National Hockey League players will receive their final three scheduled paychecks despite the season being suspended for the coronavirus outbreak, deputy commissioner Bill Daly told ESPN on Friday.
The players are scheduled to receive three more payments before the scheduled April 4 end of the regular season. The first paycheck, which they received Friday, was for services rendered from Feb. 24 to March 5. The second pay period was March 6 through March 23. The other paycheck covers the rest of the regular season.
This wasn't guaranteed for the players when the season was officially put on hold this week. The collective bargaining agreement gives NHL owners the ability to negotiate a different salary level for players in the event the league "suspends, ceases or reduces operations" in its season due to "a state of war or other cause beyond the control of the League or of the Club."
The salary listed in their standard player contract (SPC) "shall be replaced by that mutually agreed upon between the Club and the Player, or, in the absence of mutual agreement, by that determined by neutral arbitration" if there is a reduction in operations, such as the regular season being truncated due to the coronavirus pandemic.
"This paragraph would authorize clubs to withhold payment of [players'] salary in the current circumstance, but we have advised clubs not to rely on [the] paragraph and to pay players and provide benefits in accordance with CBA and SPC," Daly said.
There was some speculation that the NHL could collect these paychecks while the league wasn't active in an effort to ensure the CBA-mandated 50-50 split in revenue between the owners and players on top of the 14% escrow withholdings from players' contracts during the season.
The NHLPA said any increase in withholdings has to be determined in accordance with the players' association, and that the potential shortfall in the 50-50 split "won't be covered by one paycheck. Depending on how long the league's season is delayed -- or if the season is outright canceled -- the revenue difference could be covered by an increase in withholdings next season or subsequent seasons.
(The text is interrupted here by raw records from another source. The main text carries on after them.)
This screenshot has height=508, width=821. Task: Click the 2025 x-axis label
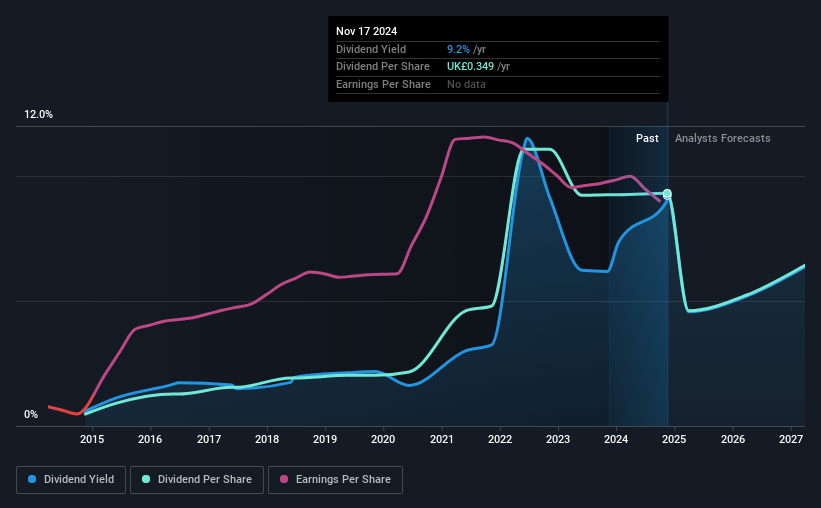674,439
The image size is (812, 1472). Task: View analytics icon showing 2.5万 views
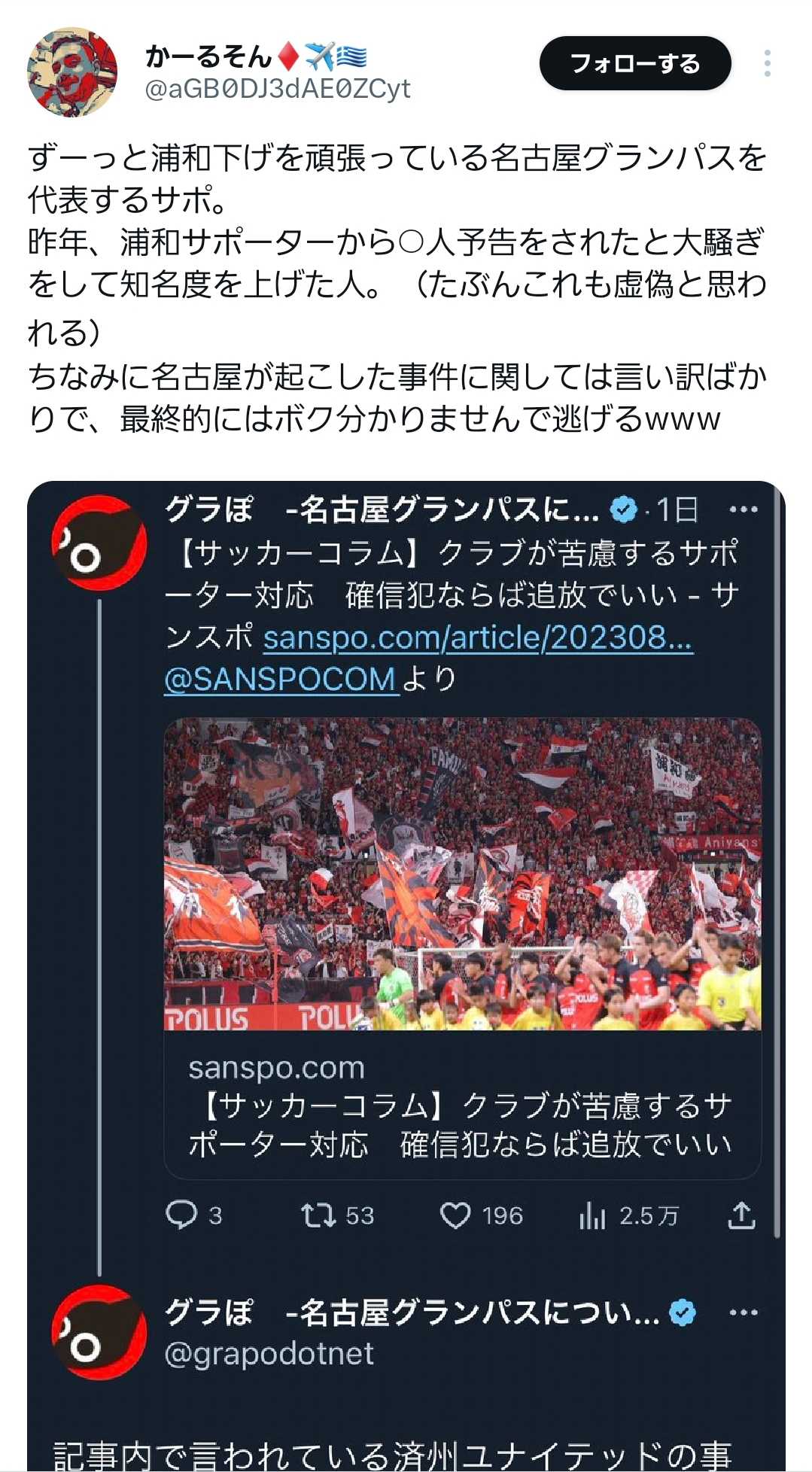click(628, 1215)
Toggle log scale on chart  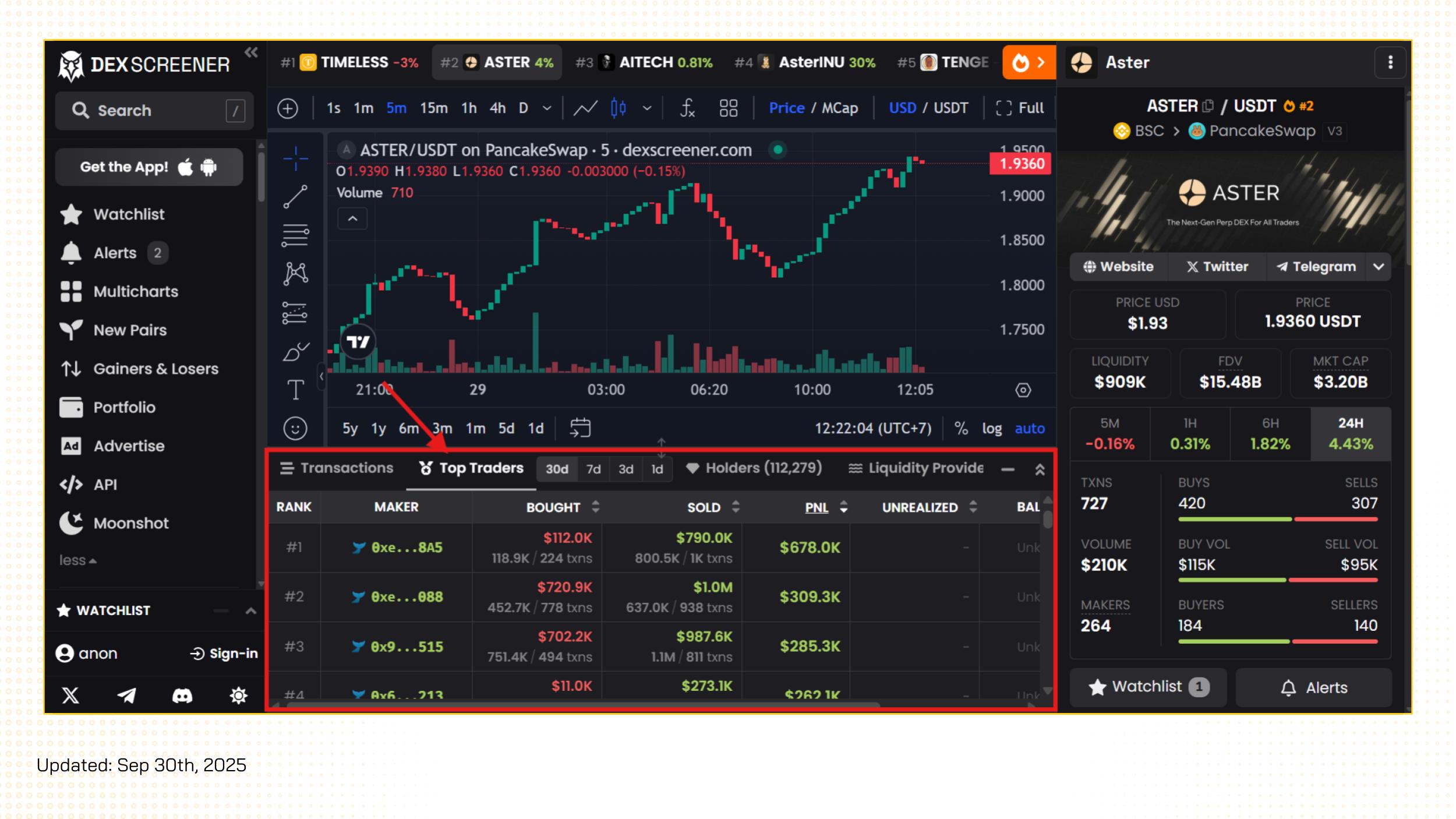(991, 429)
The NHL paused its season on Thursday, joining the NBA, Major League Soccer and Major League Baseball in putting their seasons on hold to help stem the coronavirus outbreak and as more communities with pro sports teams enact bans or make recommendations to limit mass gatherings of people in places like sporting events.
NHL commissioner Gary Bettman said that after the NBA had its first positive test for a player with the coronavirus, his league needed to put its season on hold.
"For the last couple of weeks, we've been monitoring what's been going on. We went from dealing with things on a day-to-day basis to an hour-by-hour basis, and then it was in minutes. We were constantly evolving our strategy about our teams playing or not playing," he told CNBC on Thursday evening.
"But when the NBA had a positive test, and they had to cancel a game at that moment, it was clear to me -- and through all of our calculus, we knew -- that once a player tested positive it would be a game-changer. I decided to get ahead of it. In all likelihood, we weren't going to get through the rest of the season without a player testing positive. Particularly because the Utah Jazz had used locker rooms within 24 hours of our teams using the same locker rooms in buildings that we share with the NBA. I just decided that instead of waiting for it to happen, to just get ahead of it."
Bettman said that the NHL's objective is to hold the Stanley Cup Playoffs this season, even if the postseason potentially stretches into what would normally be the league's offseason.
The NHLPA told ESPN that any change to the regular-season or playoff format would have to be mutually agreed upon between the players and the owners, per the CBA.